Bainbridge is a village in the North Riding of Yorkshire, in Wensleydale on the south side of the River Ure. The village stands near the confluence of the short River Bain with the Ure.

The population of the civil parish as of the 2011 census was 480. The civil parish includes Raydale, and a large area of moorland south of the village. It also includes the hamlets of Worton and Cubeck to the east of the village.


The Romans were here: their name for the place was Virosidum and the remains of a Roman fort are located just east of Bainbridge, on the other side of the river, on Brough Hill, where various Roman remains have been found. These have been designated a Scheduled Ancient Monument.[1][2] Nearby is Cam High Road, which follows the line of a Roman Road.

At the time of the Norman invasion there was no village, and hence no entry in the Domesday Book. The site of the modern town was at that time covered in forest and known as 'The Forest of Bainbridge', alluding to the bridge crossing both the Bain and Ure at this location. The lands after the Norman invasion were in the hands of Count Alan of Brittany.[2][3]

The bridge over the River Bain

Between 1146 and 1170 Conan IV, Duke of Brittany and Earl of Richmond, granted the wardship of the forest to the lords of Middleham. It was they who built the manor and village of Bainbridge. Towards the end of the twelfth century a dispute arose between the Abbot of Jervaulx and Ranulph, son of Robert Fitz Randolph, over the building of more houses in the village. Ranulph's argument was that the town existed before he became lord. Ralph Earl of Chester was requested to resolve the matter in 1229. Ranulph stated that "the town of Beyntbrigg belonged to his ancestors by service of keeping the forest, so that they might have abiding there 12 foresters, and that every forester should have there one dwelling-house and 9 acres of land." The lords of Middleham had not held the office of Forester since 1280, when Peter of Savoy, Earl of Richmond, had distributed land in the manor to tenants to hold. The manor was valued at more than a third of the revenue of the earldom at that time.[2][3]
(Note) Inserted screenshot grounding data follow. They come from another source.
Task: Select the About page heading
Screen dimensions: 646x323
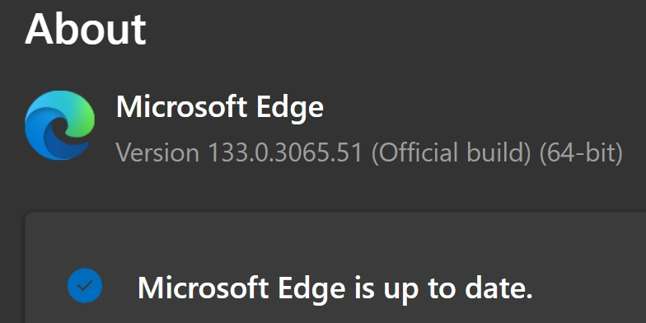Action: 86,30
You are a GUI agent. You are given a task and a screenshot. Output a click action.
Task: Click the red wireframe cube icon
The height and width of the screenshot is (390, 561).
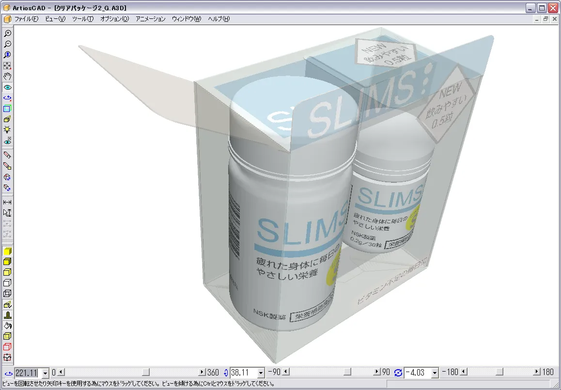click(8, 347)
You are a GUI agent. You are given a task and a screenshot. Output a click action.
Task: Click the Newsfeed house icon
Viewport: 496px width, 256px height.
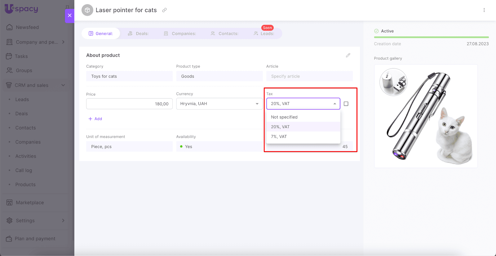click(x=10, y=27)
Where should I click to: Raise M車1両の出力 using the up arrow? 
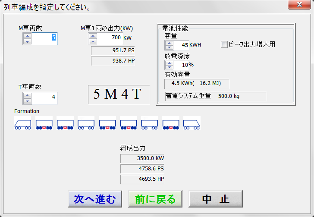(x=93, y=35)
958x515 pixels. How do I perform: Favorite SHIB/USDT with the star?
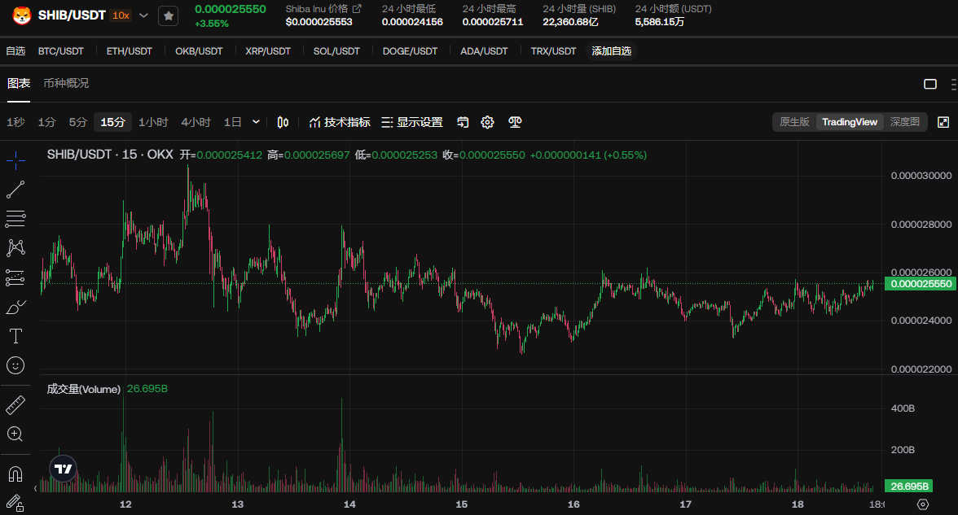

Bainbridge followed the descent of the manor of Richmond till 1413, when Henry IV granted to Ralph Earl of Westmorland the manor, town and bailiwick of Bainbridge. The Neville family were also lords of Middleham at the time and followed its descent until 1628 when it was granted to the City of London. The City sold it in 1663 to eleven of the principal inhabitants, who held the manor in trust for the freeholders.[2][3]
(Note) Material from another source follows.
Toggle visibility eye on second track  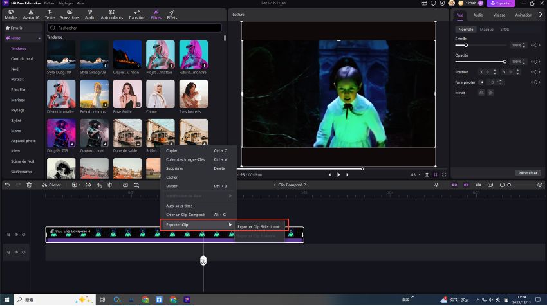tap(16, 253)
The village's only pub, the Rose and Crown, is reputed to be one of Yorkshire's oldest having been in operation since 1445.


River Bain

The village is on the A684 road, near the meeting of the River Bain with the River Ure. The River Bain is designated legally as a Main River, so at around two and a half miles long is reputed to be the shortest river in Britain.[4]

The village has an unusual hydroelectric power station driven by the River Bain, in the form of an Archimedes screw, or rather a reversed Archimedes screw.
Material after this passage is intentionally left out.